One initiative I’m eager to expand is the Home Hospital Program. The program allows carefully selected patients to recover in the comfort of their own homes, with close monitoring and support from the hospital. To my knowledge, no other hospital in New York offers this. I believe select patients who have undergone minimally invasive cancer surgery would greatly benefit from this approach. It has the potential to significantly enhance the patient experience and further reduce the burden of surgery.
Priorities as Chief
Physician Focus: What are your priorities as the new division chief?
Dr. Deutsch: A big focus for me will be expansion of education and research. I’m passionate about training the next generation of surgical oncologists, and I’m eager to build on my experience directing surgical training programs at my previous institution—those experiences helped shape my view of what modern surgical education looks like. I see a lot of opportunities to attract top talent to the field of surgical oncology and support them through their training.
On the research front, I plan to be very active by involving Long Islanders in the ongoing trials at NYU Langone and by opening new national trials at our site. I have had great success with clinical trials in the past. Although surgical oncologists usually find their place in the operating room, I believe there is significant value in having a surgical oncologist actively involved in the advancement of science.
Filling the Self-Assessment Gap
Physician Focus: You’re also leading pioneering research using Apple Watches to objectively measure surgical performance. Can you tell us more about this?
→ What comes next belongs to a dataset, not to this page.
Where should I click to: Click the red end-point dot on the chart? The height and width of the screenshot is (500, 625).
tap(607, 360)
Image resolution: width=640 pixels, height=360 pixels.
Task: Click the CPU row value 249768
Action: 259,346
Dr. Deutsch: I realized early in my career that mastering safe robotic surgery requires extensive experience, mentorship, and objective feedback. At that time, there were no effective tools for assessing surgical performance. Typically, the success of a surgery was judged by the patient’s outcome. While this is important, I felt it was necessary to have a more nuanced evaluation method.
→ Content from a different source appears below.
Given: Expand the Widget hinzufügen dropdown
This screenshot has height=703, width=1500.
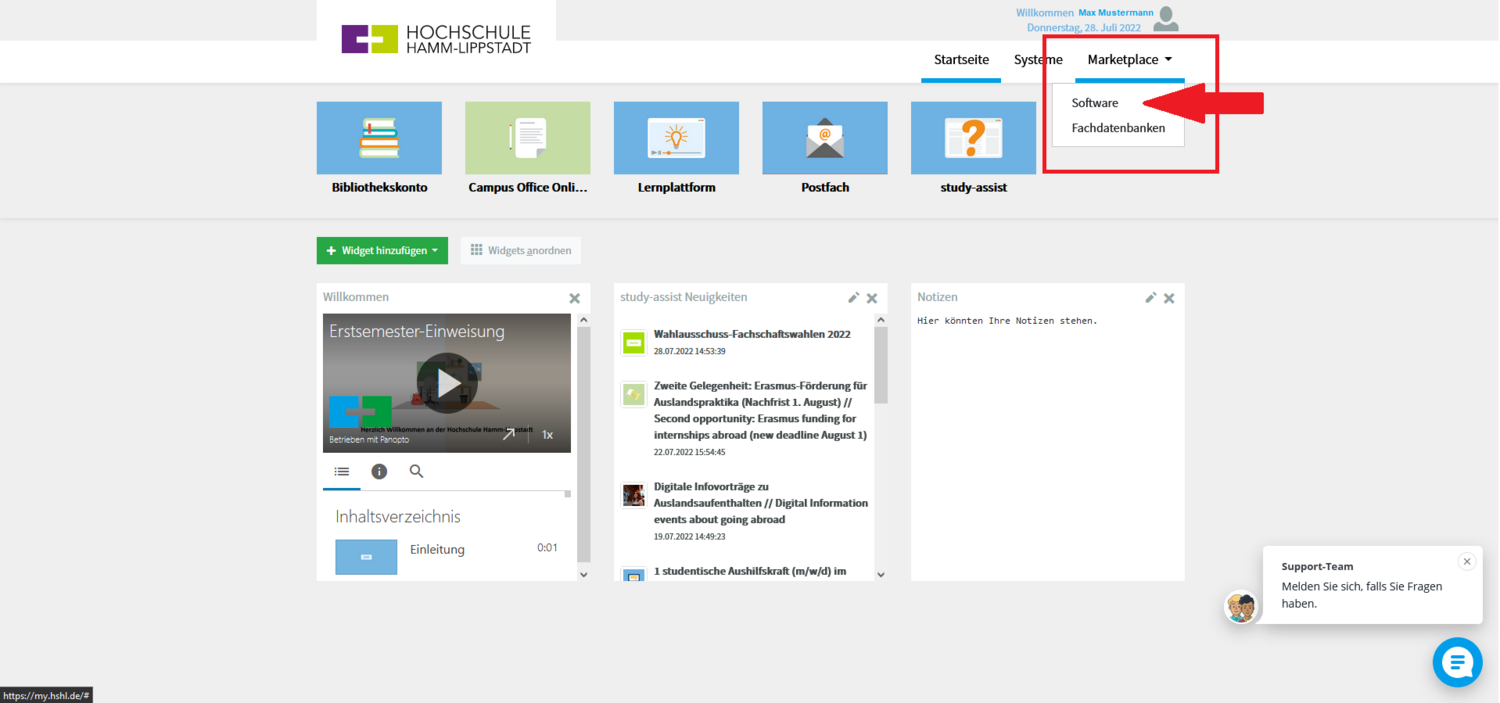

To address this gap, I secured funding to conduct a novel study using Apple Watches to measure wrist movements during robotic surgery. By analyzing this data, we aimed to identify potential improvements and provide actionable feedback to surgeons. This pilot study has yielded promising preliminary data, which will be presented at the American College of Surgeons Clinical Congress in October.
I am very excited about these findings and hope to continue similar research here. Surgeons need to have robust self-assessment tools, much like other professions, so we can continue to improve the surgical quality we provide. Although leaders at a national level, including the American College of Surgeons, are exploring this area, there is still no standardized, efficient, and affordable method to provide surgeons with concrete feedback on their performance.
Bonding with Patients
Physician Focus: Is there anything else you’d like to share about your approach to patient care and the values you bring to your practice?
Dr. Deutsch: One of the things I’m most proud of is the deep connections I’m able to form with my patients. Patients with cancer are often experiencing one of the most vulnerable points in their lives. They’re not only looking for someone who has the skill set to help them get better, but they’re also looking for someone they can trust and form a bond with.
“I’ve been told by patients that I treat them like family—I will never forget receiving that feedback, because it’s exactly what I strive to do.”
I’ve been told by patients that I treat them like family—I will never forget receiving that feedback, because it’s exactly what I strive to do. I believe that patients who feel that level of support will fare better in their tough battle with cancer. That human connection is something I’ll continue to prioritize as I take on this new leadership role.